Association between short (≤ 30-day) dual antiplatelet therapy and 1-year major adverse cardiac events after drug-coated balloon–based non-stent percutaneous coronary intervention following optimal lesion preparation: a propensity score–based cohort study
摘要
Drug-coated balloon (DCB)–based non-stent percutaneous coronary intervention (PCI) may allow shorter dual antiplatelet therapy (DAPT), but whether a ≤ 30-day regimen is associated with worse outcomes remains unclear, particularly in patients not receiving oral anticoagulants.

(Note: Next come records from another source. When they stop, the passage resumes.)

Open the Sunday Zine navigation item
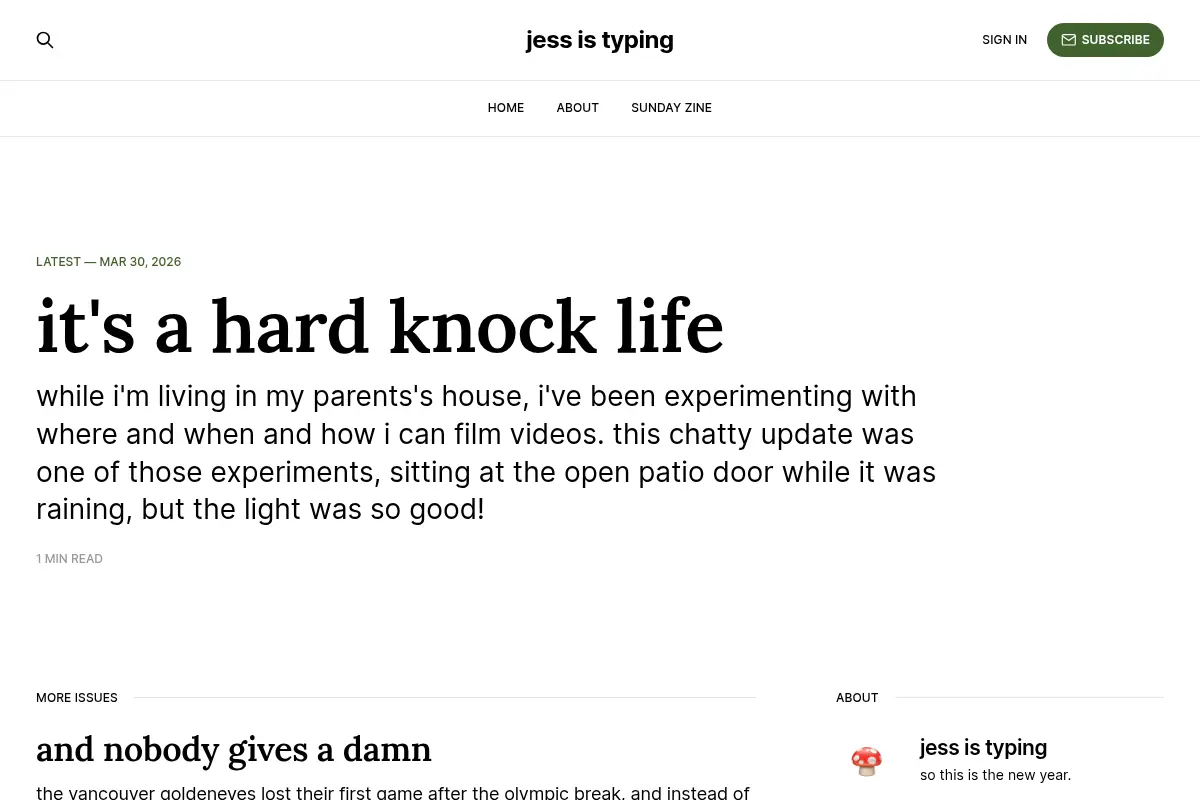The image size is (1200, 800). tap(671, 108)
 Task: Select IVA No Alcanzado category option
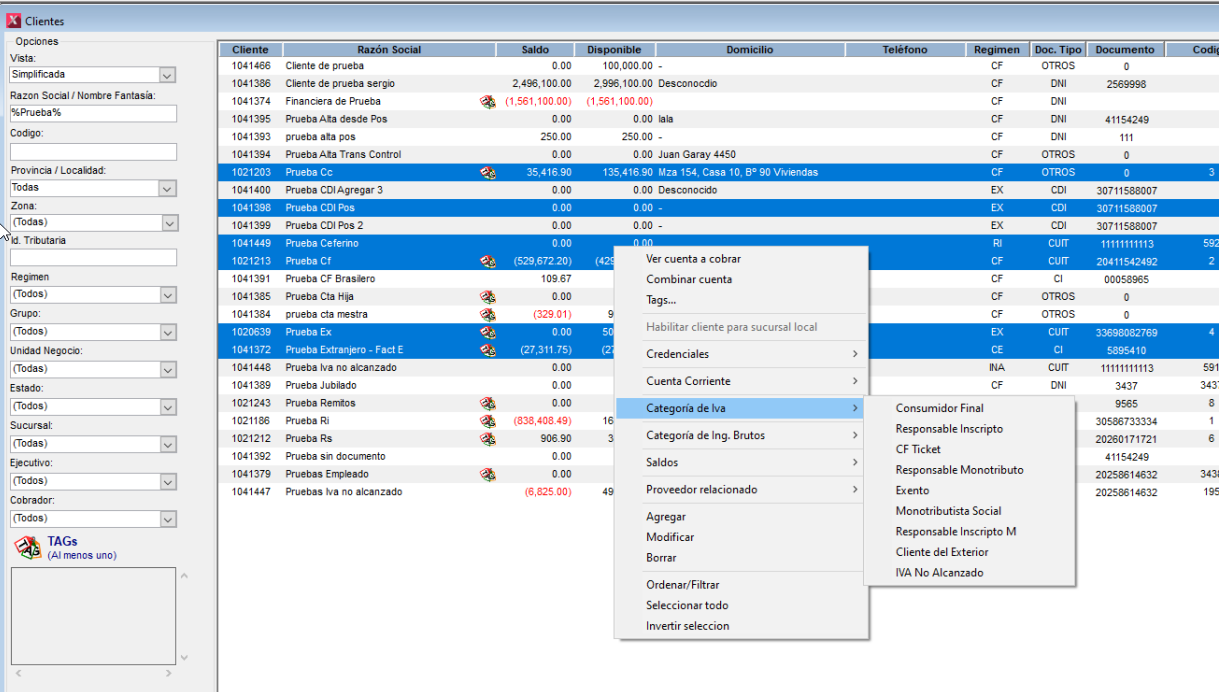(939, 573)
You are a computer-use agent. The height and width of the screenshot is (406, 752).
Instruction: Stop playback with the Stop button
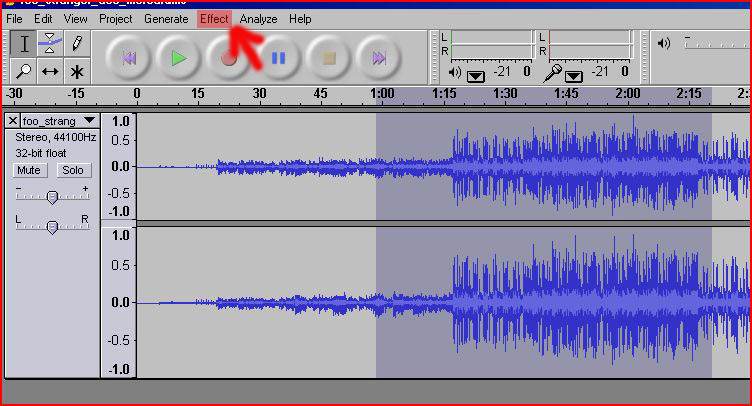pos(329,58)
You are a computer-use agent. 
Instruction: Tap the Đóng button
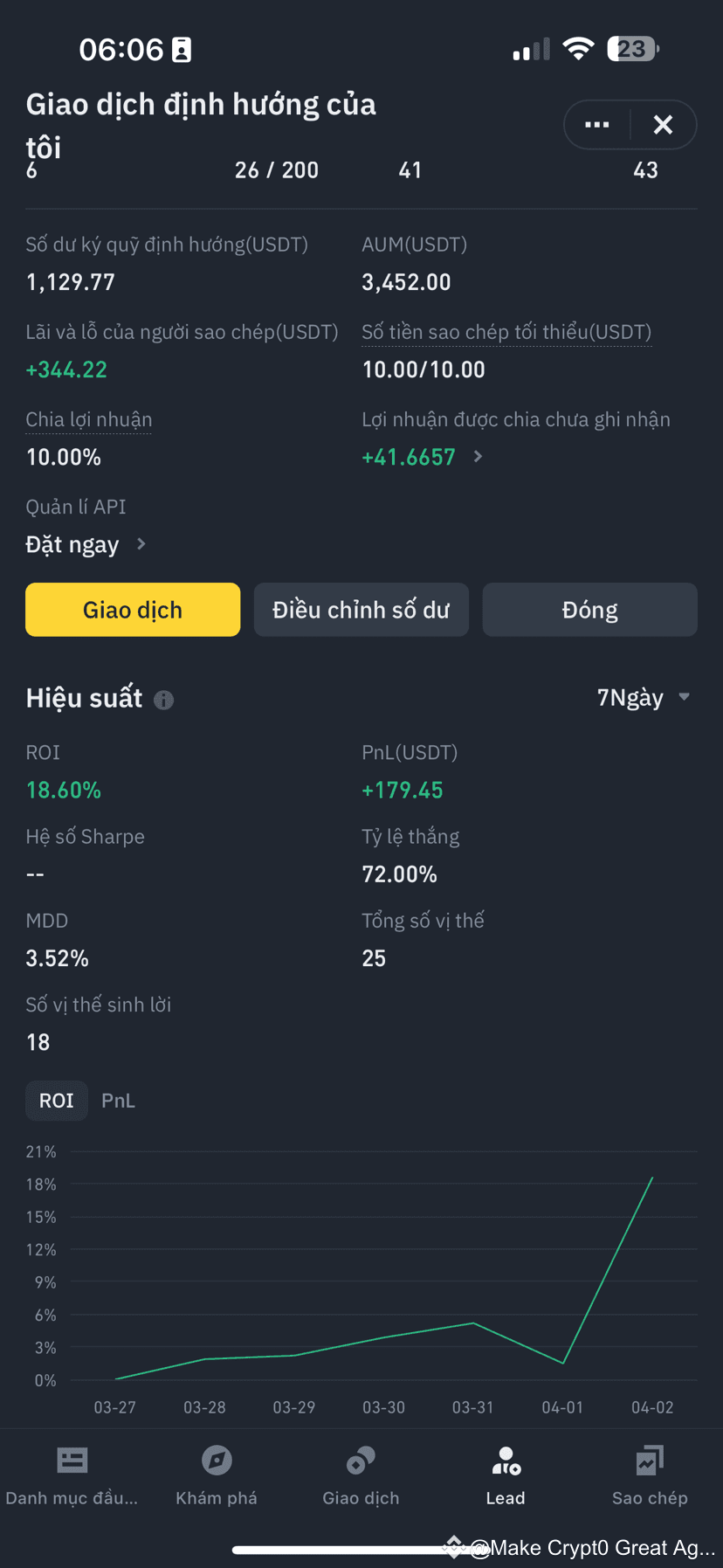590,610
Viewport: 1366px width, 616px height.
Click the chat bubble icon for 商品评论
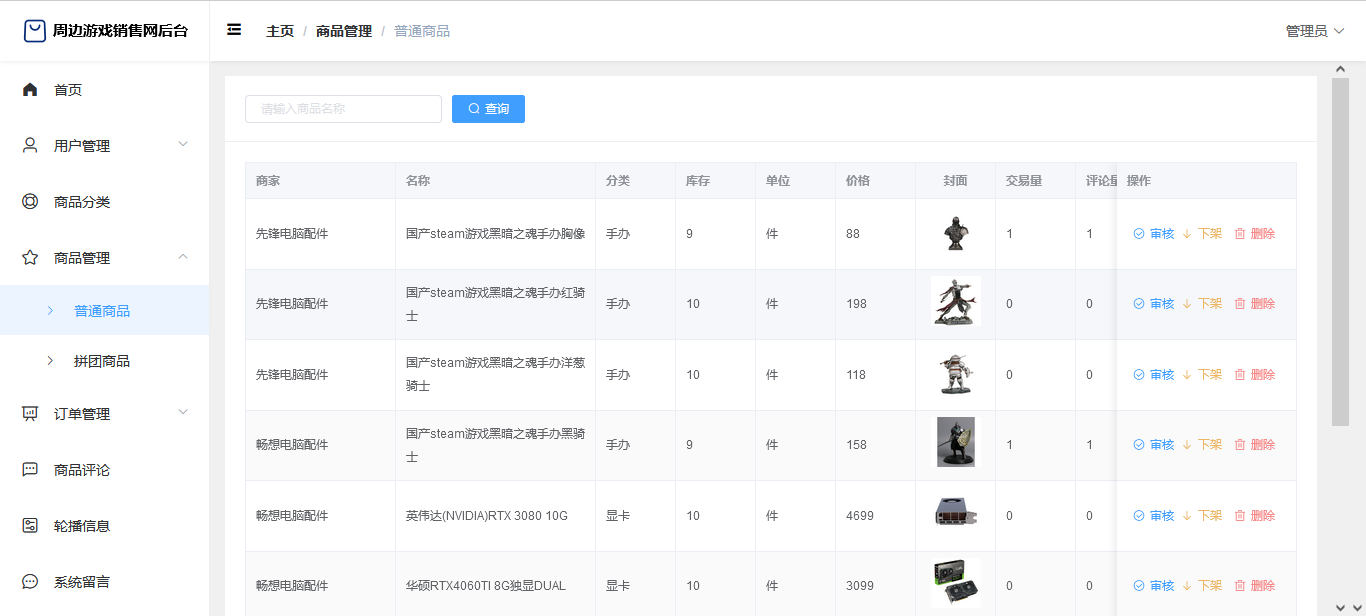click(30, 470)
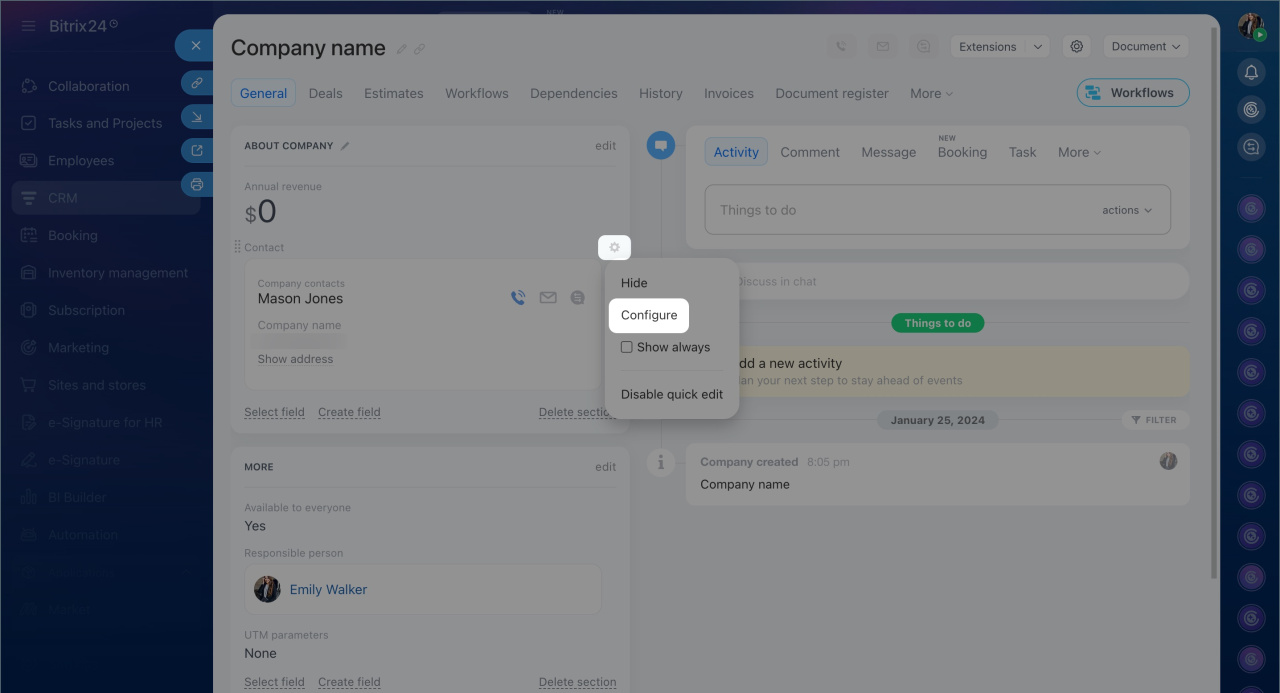The image size is (1280, 693).
Task: Click the pencil icon next to Company name
Action: click(402, 49)
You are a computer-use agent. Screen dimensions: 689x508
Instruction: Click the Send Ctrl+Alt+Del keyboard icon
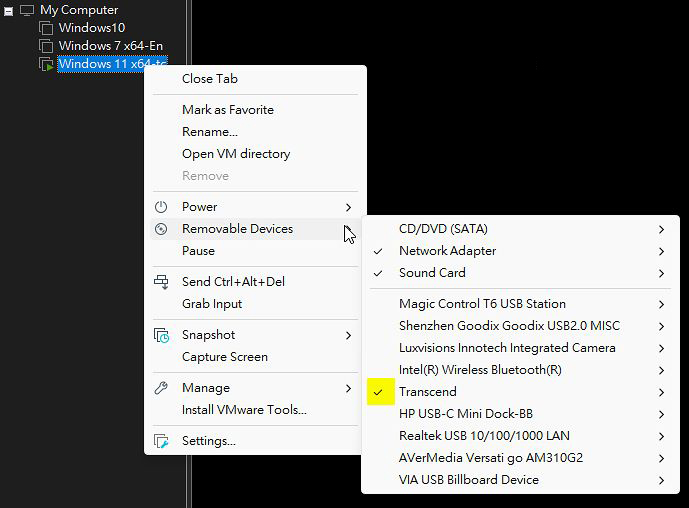point(161,282)
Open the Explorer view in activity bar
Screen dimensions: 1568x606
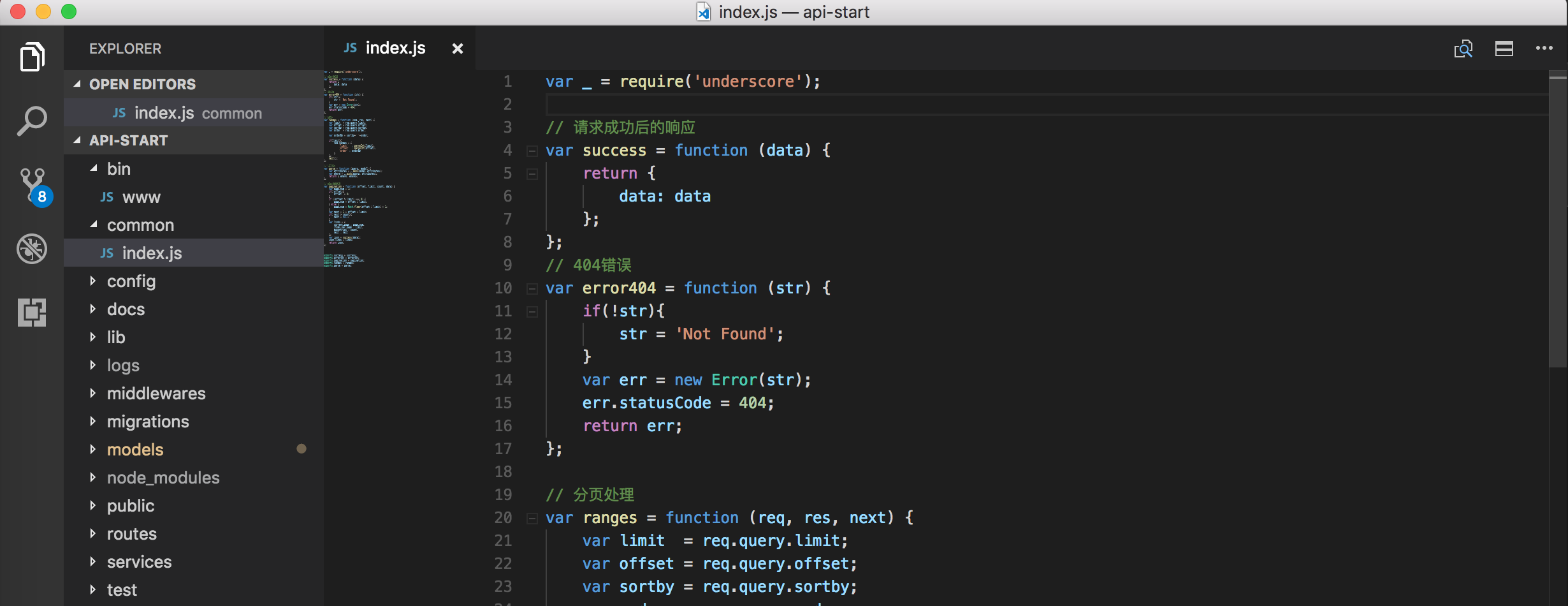tap(32, 57)
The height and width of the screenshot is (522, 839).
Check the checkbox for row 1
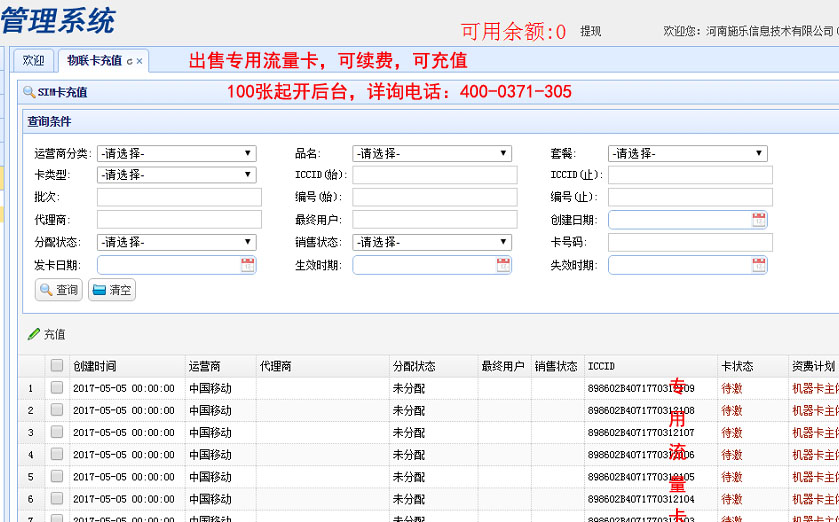[x=57, y=388]
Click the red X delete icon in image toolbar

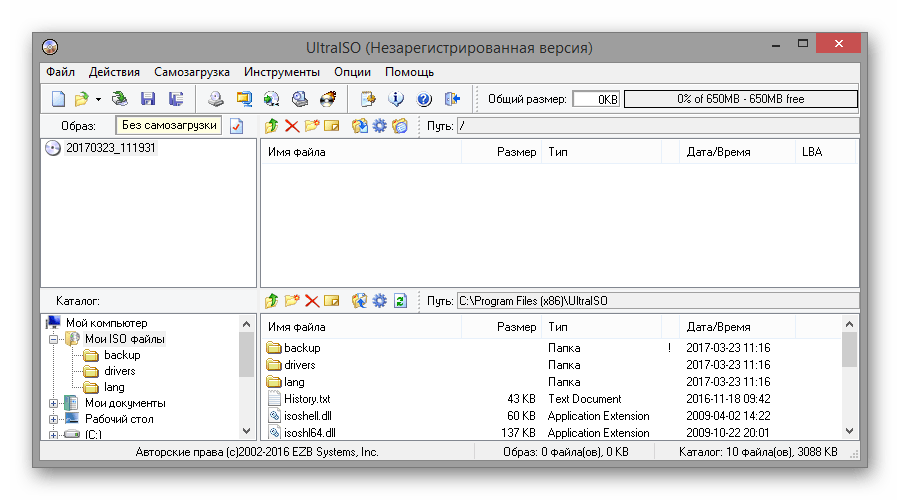(291, 126)
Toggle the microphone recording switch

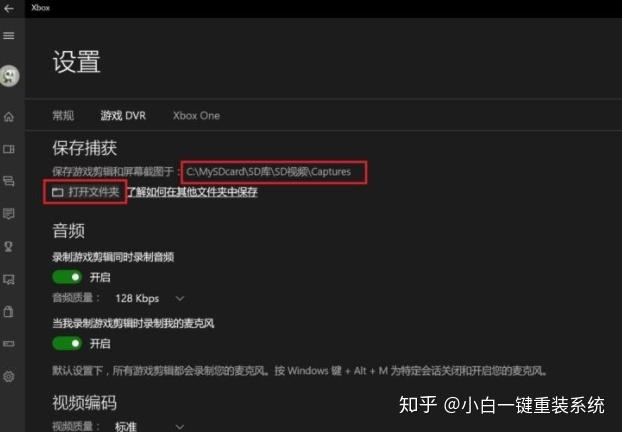pyautogui.click(x=67, y=343)
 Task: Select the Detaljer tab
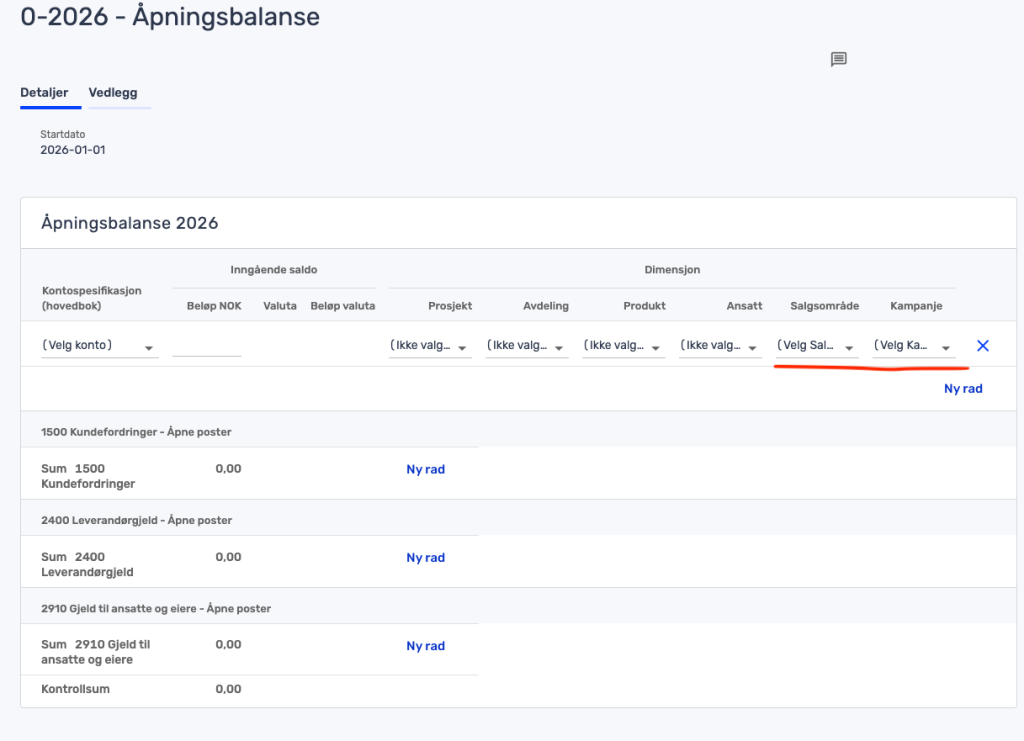(44, 93)

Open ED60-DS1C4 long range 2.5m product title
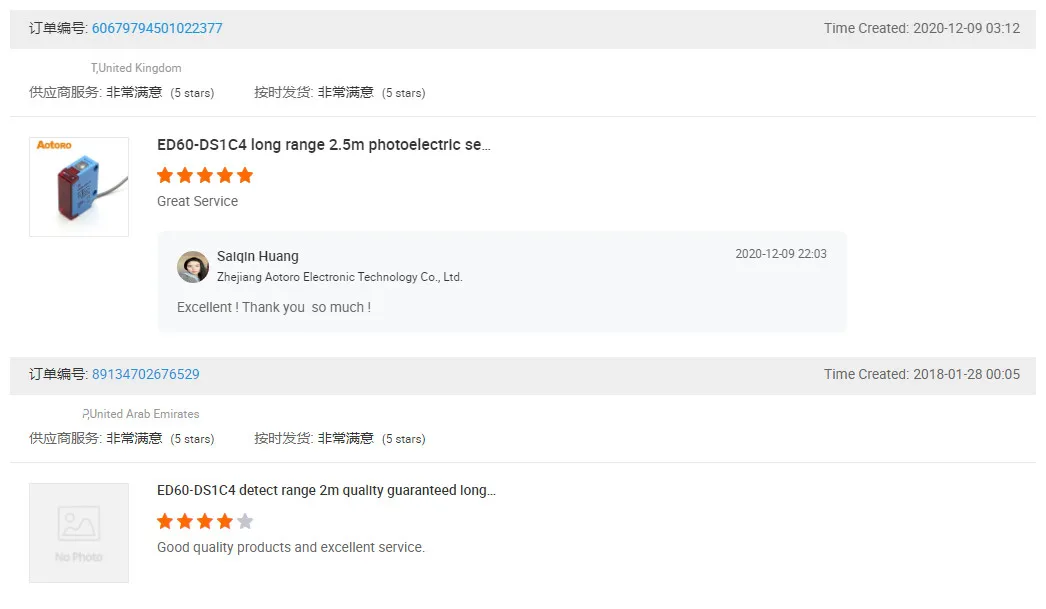click(323, 145)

We conducted a single-center retrospective cohort study of patients undergoing DCB-based non-stent PCI between April 2021 and December 2024. Patients receiving oral anticoagulants were excluded. Patients were classified into short DAPT (≤ 30 days; n = 153) or standard DAPT (> 30 days; n = 184). All procedures were performed after optimal lesion preparation, frequently including debulking devices. The primary endpoint was 1-year major adverse cardiac events (MACE). Propensity score–based analyses and Kaplan–Meier methods were applied to evaluate time-to-event outcomes. A total of 337 patients were included. MACE occurred in 9/153 (5.9%) patients in the short-DAPT group and 12/184 (6.5%) in the standard-DAPT group. In unadjusted analyses, there was no significant difference between groups (OR 0.90, 95% CI 0.37–2.21). After adjustment, short DAPT was not associated with 1-year MACE (IPTW OR 0.97, 95% CI 0.40–2.32; SMRW OR 0.88, 95% CI 0.35–2.23). In the matched cohort (112 pairs), findings were consistent (OR 1.54, 95% CI 0.53–4.49). Kaplan–Meier analysis showed no significant difference between groups (log-rank p = 0.78), with no apparent early divergence between the curves. Short DAPT after DCB-based non-stent PCI in patients not receiving oral anticoagulants was not statistically associated with increased 1-year MACE. These findings should be interpreted cautiously given the observational design and potential residual confounding.